Five Dutch F-16s are departing for Fetești airbase in Romania today. The #F16 training centre to train pilots from both NATO countries and Ukraine will open soon.
— Kajsa Ollongren (@DefensieMin) November 7, 2023
The first five F-16s, a mix of single seater F-16AM and two-seater F-16BM aircraft, flew this morning to Romania, with an official statement confirming the ferry flight while some of the aircraft were visible on flight tracking websites. According to the Mode-S identification, at least one of this Vipers comes from the ones that the RNLAF used to train its pilots at Tucson Air National Guard Base, Arizona, and returned to Europe last year.
RNLAF (🇳🇱) F-16 jets descending towards eastern Romania (🇷🇴). The five F-16s will be used for training Ukrainian pilots. In total, the Netherlands has made 12-18 jets available for the program.https://t.co/4s3J6P3iyf https://t.co/Sd8SIgnGRl pic.twitter.com/h1lP88db2G
— Aerospace Intelligence (@space_osint) November 7, 2023
According to the statement, the training center in Romania will start working on a refresher course for the hired F-16 instructors and later will start training pilots. A particular emphasis has been put on the fact that the aircraft will fly only in NATO airspace.
Earlier this year, on August 20, the Netherlands and Denmark announced the transfer of their F-16s, that are in the process of being replaced by the F-35, to Ukraine. Danish Prime Minister Mette Frederiksen said that Denmark will transfer 19 of their 43 F-16s, with the first six due to be delivered around new year, followed by eight in 2024 and five in 2025. As for the Netherlands, Dutch Prime Minister Mark Rutte said the country has 42 F-16s available but has yet to decide whether all of them will be donated.
The Danish defense ministry confirmed that the training would start in August in Denmark, run by a coalition of 11 countries, with Denmark saying that the first results of the training are expected in early 2024. The United States later joined the effort and several Ukrainian pilots and maintainers already received language training at Lackland Air Force Base in San Antonio, Texas, and are now training at Morris Air National Guard Base in Tucson, Arizona, facilitated by the Air National Guard’s 162nd Wing.
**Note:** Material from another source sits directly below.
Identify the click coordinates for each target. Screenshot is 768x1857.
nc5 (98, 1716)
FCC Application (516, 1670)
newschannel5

As for Romania, the country currently operates 17 former Portuguese F-16s which will be joined soon by 32 F-16s, recently acquired from Norway, whose deliveries are expected to start this year. The latter, which are expected to fly at least for ten years following a modernization program, replace the recently retired MiG-21 Lancer. Romania, however, is already working on the post-F-16 future and has plans to acquire 32 F-35.